I was up last night weeping about the trail of blood that has been left behind in the aftermath of this current situation. Not just my own minor feeling of betrayal but the pain many others must be feeling, namely a certain family. I was up until about 5am as Jesus walked me back through that original moment of betrayal as a child. The Lord spoke to me that all of the reactions I’ve had to pain from others or even perceived affliction from others were actually reactions from the incident when I was 12 years old. As I allowed the Lord to meet me in that time and space when true anger and rage built a well in my heart and a wall around my spirit… I made a decision. I chose to forgive. I chose to love. To subconciously still be living in that incident 17 years later had been a waste of my heart.

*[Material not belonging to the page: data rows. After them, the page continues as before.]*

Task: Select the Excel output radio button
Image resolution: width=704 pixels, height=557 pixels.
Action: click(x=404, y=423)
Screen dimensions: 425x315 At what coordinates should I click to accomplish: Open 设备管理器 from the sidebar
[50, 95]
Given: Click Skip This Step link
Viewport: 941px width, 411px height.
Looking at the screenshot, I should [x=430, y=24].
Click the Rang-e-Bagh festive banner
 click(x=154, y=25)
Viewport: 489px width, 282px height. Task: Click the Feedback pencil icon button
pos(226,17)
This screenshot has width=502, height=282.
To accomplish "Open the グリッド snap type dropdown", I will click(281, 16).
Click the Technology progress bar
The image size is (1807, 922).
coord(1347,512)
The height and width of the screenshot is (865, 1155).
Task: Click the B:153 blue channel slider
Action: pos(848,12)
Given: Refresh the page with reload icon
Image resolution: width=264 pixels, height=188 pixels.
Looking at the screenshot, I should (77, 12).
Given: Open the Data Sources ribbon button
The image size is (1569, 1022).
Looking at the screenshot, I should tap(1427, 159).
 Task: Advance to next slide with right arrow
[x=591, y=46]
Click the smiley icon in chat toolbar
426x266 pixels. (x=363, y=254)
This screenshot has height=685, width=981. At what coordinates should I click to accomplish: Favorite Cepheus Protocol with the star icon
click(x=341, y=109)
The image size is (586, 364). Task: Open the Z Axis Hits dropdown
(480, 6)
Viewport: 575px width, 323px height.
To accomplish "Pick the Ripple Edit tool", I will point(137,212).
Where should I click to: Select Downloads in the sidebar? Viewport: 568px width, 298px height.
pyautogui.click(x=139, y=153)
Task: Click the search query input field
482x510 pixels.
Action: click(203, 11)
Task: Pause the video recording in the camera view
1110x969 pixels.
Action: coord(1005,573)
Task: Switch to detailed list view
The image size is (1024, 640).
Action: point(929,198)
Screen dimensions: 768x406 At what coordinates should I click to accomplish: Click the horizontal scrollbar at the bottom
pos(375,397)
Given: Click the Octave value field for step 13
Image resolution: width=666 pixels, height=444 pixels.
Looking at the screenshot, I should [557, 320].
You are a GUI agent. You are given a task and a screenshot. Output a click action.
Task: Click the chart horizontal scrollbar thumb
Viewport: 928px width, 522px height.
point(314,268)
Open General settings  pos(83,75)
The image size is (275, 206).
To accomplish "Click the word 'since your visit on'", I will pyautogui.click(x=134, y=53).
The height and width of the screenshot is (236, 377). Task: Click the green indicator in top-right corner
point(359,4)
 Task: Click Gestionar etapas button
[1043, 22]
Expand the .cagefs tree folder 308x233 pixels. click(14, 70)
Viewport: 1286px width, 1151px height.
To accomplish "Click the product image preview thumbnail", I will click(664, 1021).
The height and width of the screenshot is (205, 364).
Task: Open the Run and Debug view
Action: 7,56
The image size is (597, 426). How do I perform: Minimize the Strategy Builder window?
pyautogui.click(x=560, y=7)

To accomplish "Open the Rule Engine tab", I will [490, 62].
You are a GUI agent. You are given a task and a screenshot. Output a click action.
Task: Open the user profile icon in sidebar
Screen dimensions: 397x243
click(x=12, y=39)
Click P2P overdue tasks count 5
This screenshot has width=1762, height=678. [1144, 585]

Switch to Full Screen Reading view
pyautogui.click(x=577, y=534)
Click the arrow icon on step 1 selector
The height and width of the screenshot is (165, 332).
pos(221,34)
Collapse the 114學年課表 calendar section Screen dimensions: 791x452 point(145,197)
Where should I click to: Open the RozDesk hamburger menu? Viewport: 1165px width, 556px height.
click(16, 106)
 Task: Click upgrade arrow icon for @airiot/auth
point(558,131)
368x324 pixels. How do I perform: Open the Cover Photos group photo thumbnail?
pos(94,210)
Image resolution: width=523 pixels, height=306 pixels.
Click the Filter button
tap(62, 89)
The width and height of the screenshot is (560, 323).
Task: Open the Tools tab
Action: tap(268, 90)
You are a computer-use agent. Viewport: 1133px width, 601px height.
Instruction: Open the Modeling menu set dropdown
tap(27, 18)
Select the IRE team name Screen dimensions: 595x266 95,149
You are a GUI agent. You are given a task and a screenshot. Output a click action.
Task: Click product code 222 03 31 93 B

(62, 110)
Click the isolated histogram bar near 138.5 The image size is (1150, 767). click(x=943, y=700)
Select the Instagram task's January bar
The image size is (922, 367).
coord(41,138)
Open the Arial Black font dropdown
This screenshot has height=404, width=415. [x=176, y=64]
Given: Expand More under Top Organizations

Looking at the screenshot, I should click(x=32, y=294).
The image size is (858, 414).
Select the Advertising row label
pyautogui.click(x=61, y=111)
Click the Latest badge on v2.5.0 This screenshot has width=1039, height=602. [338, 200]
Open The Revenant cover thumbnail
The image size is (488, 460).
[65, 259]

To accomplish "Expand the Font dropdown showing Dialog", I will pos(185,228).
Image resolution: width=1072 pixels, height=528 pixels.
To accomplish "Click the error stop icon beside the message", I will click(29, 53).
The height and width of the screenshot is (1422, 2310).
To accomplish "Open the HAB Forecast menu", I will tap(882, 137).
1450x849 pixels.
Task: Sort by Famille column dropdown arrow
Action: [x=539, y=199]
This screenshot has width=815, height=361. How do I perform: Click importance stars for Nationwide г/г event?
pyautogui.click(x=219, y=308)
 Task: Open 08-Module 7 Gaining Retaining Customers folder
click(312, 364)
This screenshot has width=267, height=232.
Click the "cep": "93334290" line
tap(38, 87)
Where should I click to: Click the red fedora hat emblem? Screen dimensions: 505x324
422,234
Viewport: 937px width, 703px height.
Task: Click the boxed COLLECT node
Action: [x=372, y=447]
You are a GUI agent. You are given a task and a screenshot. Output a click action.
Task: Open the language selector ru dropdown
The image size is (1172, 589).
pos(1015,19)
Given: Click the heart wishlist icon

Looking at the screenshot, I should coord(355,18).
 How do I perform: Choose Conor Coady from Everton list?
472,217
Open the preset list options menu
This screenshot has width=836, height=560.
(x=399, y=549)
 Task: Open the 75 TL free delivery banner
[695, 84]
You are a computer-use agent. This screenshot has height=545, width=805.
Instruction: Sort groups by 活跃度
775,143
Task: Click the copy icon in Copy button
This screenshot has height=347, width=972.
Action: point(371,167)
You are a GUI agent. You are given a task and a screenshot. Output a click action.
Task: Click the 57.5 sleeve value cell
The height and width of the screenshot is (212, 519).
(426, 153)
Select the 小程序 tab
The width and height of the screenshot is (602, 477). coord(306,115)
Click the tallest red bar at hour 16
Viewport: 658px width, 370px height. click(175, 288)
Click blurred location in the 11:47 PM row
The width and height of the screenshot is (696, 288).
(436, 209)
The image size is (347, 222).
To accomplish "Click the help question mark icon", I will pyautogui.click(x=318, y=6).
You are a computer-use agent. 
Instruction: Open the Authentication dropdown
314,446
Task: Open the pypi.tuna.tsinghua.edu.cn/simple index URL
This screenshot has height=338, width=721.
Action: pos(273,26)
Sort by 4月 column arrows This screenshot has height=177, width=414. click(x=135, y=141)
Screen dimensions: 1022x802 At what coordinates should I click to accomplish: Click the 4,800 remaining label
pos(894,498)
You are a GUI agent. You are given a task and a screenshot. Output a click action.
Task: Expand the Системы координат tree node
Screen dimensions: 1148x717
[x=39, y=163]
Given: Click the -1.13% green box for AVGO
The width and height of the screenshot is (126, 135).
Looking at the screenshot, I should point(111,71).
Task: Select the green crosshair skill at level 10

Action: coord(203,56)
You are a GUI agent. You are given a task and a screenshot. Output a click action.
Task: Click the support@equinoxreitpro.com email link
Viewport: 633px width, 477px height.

To extend mercy is compassion. It’s not our own shallow version of subconscious, self-seeking humanitarianism. True compassion says to a repentant soul: “Jesus poured His mercy on me, and in turn I want to be like Him and extend the same gift to you. He has forgotten my sin and now I will forget yours.” There is grace for the process of forgiveness depending on the depth of the wound inflicted. Jesus is patient as we sort out the dilemmas of our broken hearts. And most importantly, He clearly promises to redeem ALL things. This is where true hope lies. No matter the weight of darkness that surrounds us. No matter the depth of sin we’ve been victimized by. No matter the pain of knowing of we have hurt our loved ones in the greatest ways imaginable….
He is our hope. The only true hope. And one day He will remove pain and destruction and sin and He will wipe it from this planet forever.